Baca juga: Kenapa Banyak Perempuan Memilih Childfree?

Lain pula dengan Puspita. Kondisi ekonomi keluarga yang sulit, membuatnya harus berdamai dengan nasib. Tak ada pilihan, menerima lamaran laki-laki yang usianya hampir sama dengan bapaknya. Selisih 23 tahun dengan Puspita, yang kala itu baru berusia 14 tahun.

“Namanya juga tinggal di dusun (kampung,red). Orang tua susah, kalau menikah kan ada suami yang memberi nafkah,” terangnya.

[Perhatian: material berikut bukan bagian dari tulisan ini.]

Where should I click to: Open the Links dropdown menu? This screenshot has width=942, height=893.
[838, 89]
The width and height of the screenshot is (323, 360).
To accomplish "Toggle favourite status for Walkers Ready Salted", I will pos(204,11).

Cerita Tika dan Puspita, menjadi potret perempuan yang terpaksa menikah pada usia anak. Kasusnya lebih dari satu ataupun dua. Jamak dan masih terjadi hingga saat ini. Tidak hanya di Kota Bengkulu, namun merata di Provinsi Bengkulu.

Rekap Data Wilayah Hukum PTA di Bengkulu, sepanjang tahun 2022 ada 957 jenis perkara Dispensasi Kawin yang diputus dari total 979 permohonan yang masuk. Dari jumlah tersebut terbesar di Pengadilan Agama Manna, Bengkulu Selatan.

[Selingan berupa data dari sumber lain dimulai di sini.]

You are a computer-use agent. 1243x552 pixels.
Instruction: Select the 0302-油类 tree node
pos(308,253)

“Pendidikan rendah, kurang pengetahuan akibat faktor ekonomi dan sosial budaya menjadi penyebab pernikahan anak dibawah umur masih terjadi. Termasuk pergaulan bebas,” kata Kasi Penjangkauan dan Pendampingan Kasus UPTD PPA Provinsi Bengkulu, Tri Karlinda saat dikonfirmasi Bincang Perempuan lewat pesan singkatnya.

Budaya Masyarakat Membolehkan Perkawinan Anak

Australia Indonesia Partnership for Justice (AIPJ2) 2022 merilis sebanyak 350.000 anak perempuan di bawah 19 tahun dan 50.000 anak laki-laki di bawah 19 tahun menikah setiap tahunnya. Lebih dari 330.000 perkawinan anak dan remaja tidak tercatat oleh Kantor Urusan Agama (KUA) atau Catatan Sipil, disebabkan orang tua tidak membawa kasus ini ke pengadilan.

Studi Kuantitatif Barometer Kesetaraan Gender yang dilakukan oleh International NGO Forum on Indonesian Develompment (INFID) dan IJRS pada 2021, anak perempuan menikah di bawah 19 tahun, 56.1% responden menganggap boleh. Sedangkan 38.0% responden menganggap anak laki-laki di bawah 19 tahun boleh menikah.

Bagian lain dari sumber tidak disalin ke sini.